== EXERCISE GOAL ==
All of the entries below, duplicated exactly, make up the answer.
(PROVIDED RECORDS begins)
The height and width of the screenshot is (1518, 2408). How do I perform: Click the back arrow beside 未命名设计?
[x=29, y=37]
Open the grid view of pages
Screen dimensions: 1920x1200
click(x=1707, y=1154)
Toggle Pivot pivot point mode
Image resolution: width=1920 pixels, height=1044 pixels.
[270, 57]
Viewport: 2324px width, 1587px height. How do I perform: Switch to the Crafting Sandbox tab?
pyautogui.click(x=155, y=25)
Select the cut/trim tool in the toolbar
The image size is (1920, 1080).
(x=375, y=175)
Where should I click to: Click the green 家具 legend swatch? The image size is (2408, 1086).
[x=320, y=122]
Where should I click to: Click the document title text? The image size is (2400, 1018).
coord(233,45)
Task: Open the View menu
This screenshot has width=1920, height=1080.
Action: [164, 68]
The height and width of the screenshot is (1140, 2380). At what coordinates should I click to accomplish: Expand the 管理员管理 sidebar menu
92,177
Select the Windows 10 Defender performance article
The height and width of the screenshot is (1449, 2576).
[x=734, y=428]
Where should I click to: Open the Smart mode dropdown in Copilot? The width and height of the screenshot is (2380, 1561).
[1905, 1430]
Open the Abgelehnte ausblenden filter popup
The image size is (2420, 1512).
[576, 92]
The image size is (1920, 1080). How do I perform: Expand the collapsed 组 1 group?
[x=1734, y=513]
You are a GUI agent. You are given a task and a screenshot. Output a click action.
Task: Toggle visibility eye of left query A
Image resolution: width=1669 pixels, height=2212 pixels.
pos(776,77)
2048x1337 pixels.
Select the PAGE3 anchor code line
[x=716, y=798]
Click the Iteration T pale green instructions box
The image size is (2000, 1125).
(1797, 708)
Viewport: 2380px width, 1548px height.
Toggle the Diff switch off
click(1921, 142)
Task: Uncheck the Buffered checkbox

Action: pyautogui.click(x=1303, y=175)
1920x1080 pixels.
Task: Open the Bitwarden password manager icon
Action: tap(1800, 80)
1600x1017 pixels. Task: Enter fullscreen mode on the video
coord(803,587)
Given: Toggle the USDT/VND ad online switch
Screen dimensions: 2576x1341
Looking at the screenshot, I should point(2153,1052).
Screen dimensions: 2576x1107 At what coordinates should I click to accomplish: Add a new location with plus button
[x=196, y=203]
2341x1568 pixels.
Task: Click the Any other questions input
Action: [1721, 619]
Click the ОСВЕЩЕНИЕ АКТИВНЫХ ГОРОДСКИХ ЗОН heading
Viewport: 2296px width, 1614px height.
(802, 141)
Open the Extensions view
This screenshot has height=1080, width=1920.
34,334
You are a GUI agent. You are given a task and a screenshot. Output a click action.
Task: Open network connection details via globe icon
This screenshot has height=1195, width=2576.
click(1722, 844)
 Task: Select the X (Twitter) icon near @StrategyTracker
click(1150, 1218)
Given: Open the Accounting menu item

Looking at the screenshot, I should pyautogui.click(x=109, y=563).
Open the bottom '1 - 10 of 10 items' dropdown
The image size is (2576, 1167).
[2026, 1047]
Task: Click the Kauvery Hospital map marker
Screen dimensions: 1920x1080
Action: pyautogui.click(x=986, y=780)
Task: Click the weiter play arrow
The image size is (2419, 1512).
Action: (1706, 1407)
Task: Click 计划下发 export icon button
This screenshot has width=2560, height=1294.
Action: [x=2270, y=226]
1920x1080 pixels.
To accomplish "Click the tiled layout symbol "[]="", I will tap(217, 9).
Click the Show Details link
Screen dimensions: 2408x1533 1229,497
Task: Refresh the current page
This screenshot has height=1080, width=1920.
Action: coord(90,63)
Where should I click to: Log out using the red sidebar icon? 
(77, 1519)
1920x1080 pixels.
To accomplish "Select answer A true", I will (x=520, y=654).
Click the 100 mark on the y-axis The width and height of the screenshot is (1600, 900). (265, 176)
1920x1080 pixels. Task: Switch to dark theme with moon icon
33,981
(PROVIDED RECORDS ends)
== SOLUTION ==
The height and width of the screenshot is (1518, 2408). How do I perform: Click the back arrow beside 未命名设计?
[x=29, y=37]
Open the grid view of pages
Screen dimensions: 1920x1200
click(x=1707, y=1154)
Toggle Pivot pivot point mode
Image resolution: width=1920 pixels, height=1044 pixels.
[270, 57]
Viewport: 2324px width, 1587px height. How do I perform: Switch to the Crafting Sandbox tab?
pyautogui.click(x=155, y=25)
Select the cut/trim tool in the toolbar
The image size is (1920, 1080).
(x=375, y=175)
Where should I click to: Click the green 家具 legend swatch? The image size is (2408, 1086).
[x=320, y=122]
Where should I click to: Click the document title text? The image size is (2400, 1018).
coord(233,45)
Task: Open the View menu
This screenshot has width=1920, height=1080.
Action: [164, 68]
The height and width of the screenshot is (1140, 2380). At what coordinates should I click to accomplish: Expand the 管理员管理 sidebar menu
92,177
Select the Windows 10 Defender performance article
The height and width of the screenshot is (1449, 2576).
[x=734, y=428]
Where should I click to: Open the Smart mode dropdown in Copilot? The width and height of the screenshot is (2380, 1561).
[1905, 1430]
Open the Abgelehnte ausblenden filter popup
The image size is (2420, 1512).
[576, 92]
The image size is (1920, 1080). How do I perform: Expand the collapsed 组 1 group?
[x=1734, y=513]
You are a GUI agent. You are given a task and a screenshot. Output a click action.
Task: Toggle visibility eye of left query A
Image resolution: width=1669 pixels, height=2212 pixels.
pos(776,77)
2048x1337 pixels.
Select the PAGE3 anchor code line
[x=716, y=798]
Click the Iteration T pale green instructions box
The image size is (2000, 1125).
(1797, 708)
Viewport: 2380px width, 1548px height.
Toggle the Diff switch off
click(1921, 142)
Task: Uncheck the Buffered checkbox

Action: pyautogui.click(x=1303, y=175)
1920x1080 pixels.
Task: Open the Bitwarden password manager icon
Action: tap(1800, 80)
1600x1017 pixels. Task: Enter fullscreen mode on the video
coord(803,587)
Given: Toggle the USDT/VND ad online switch
Screen dimensions: 2576x1341
Looking at the screenshot, I should point(2153,1052).
Screen dimensions: 2576x1107 At what coordinates should I click to accomplish: Add a new location with plus button
[x=196, y=203]
2341x1568 pixels.
Task: Click the Any other questions input
Action: [1721, 619]
Click the ОСВЕЩЕНИЕ АКТИВНЫХ ГОРОДСКИХ ЗОН heading
Viewport: 2296px width, 1614px height.
(802, 141)
Open the Extensions view
This screenshot has height=1080, width=1920.
34,334
You are a GUI agent. You are given a task and a screenshot. Output a click action.
Task: Open network connection details via globe icon
This screenshot has height=1195, width=2576.
click(1722, 844)
 Task: Select the X (Twitter) icon near @StrategyTracker
click(1150, 1218)
Given: Open the Accounting menu item

Looking at the screenshot, I should pyautogui.click(x=109, y=563).
Open the bottom '1 - 10 of 10 items' dropdown
The image size is (2576, 1167).
[2026, 1047]
Task: Click the Kauvery Hospital map marker
Screen dimensions: 1920x1080
Action: pyautogui.click(x=986, y=780)
Task: Click the weiter play arrow
The image size is (2419, 1512).
Action: (1706, 1407)
Task: Click 计划下发 export icon button
This screenshot has width=2560, height=1294.
Action: [x=2270, y=226]
1920x1080 pixels.
To accomplish "Click the tiled layout symbol "[]="", I will tap(217, 9).
Click the Show Details link
Screen dimensions: 2408x1533 1229,497
Task: Refresh the current page
This screenshot has height=1080, width=1920.
Action: coord(90,63)
Where should I click to: Log out using the red sidebar icon? 
(77, 1519)
1920x1080 pixels.
To accomplish "Select answer A true", I will (x=520, y=654).
Click the 100 mark on the y-axis The width and height of the screenshot is (1600, 900). (265, 176)
1920x1080 pixels. Task: Switch to dark theme with moon icon
33,981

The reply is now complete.